_Problem statement_
When you reach the line containing "Task: Open the notifications bell icon", begin reproducing the lines exactly and continue through the end of the listing, leaving out the pictures.
━━━━━━━━━━━━━━━━━━━━
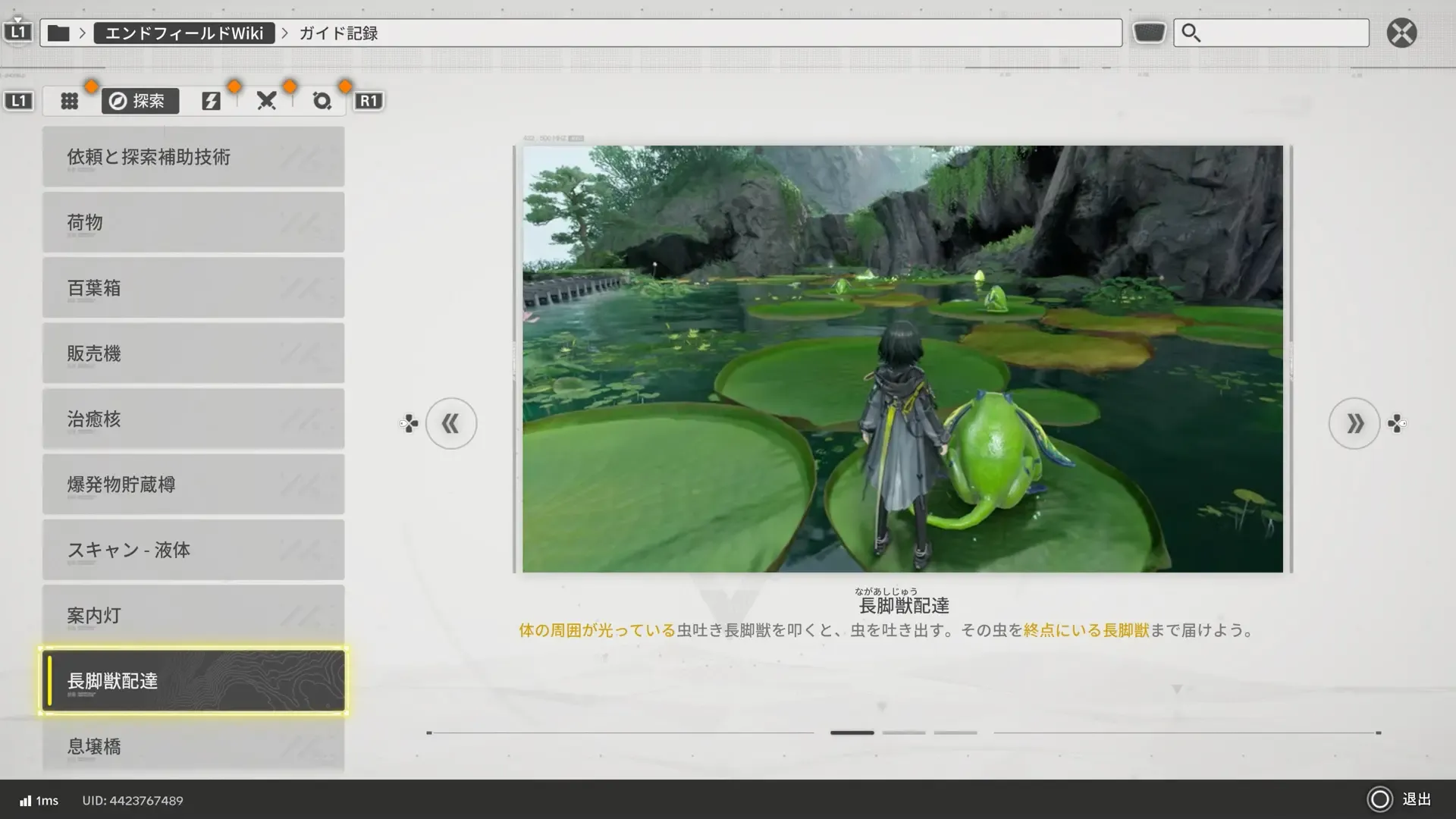Image resolution: width=1456 pixels, height=819 pixels.
Task: Select the grid all-categories tab icon
Action: coord(70,101)
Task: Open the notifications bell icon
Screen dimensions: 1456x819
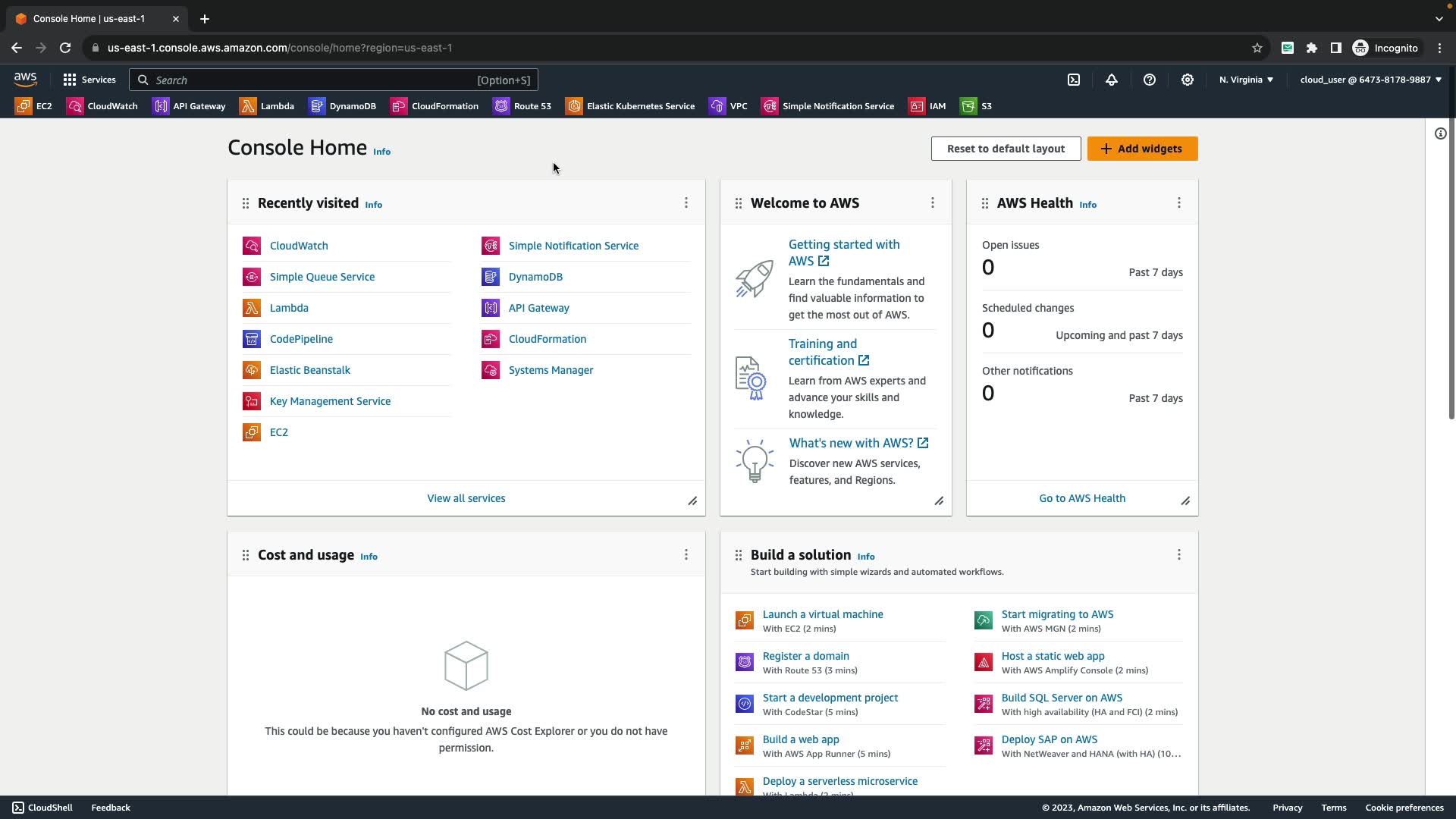Action: point(1112,80)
━━━━━━━━━━━━━━━━━━━━
_Written solution_
Task: Open the notifications bell icon
Screen dimensions: 1456x819
Action: point(1112,80)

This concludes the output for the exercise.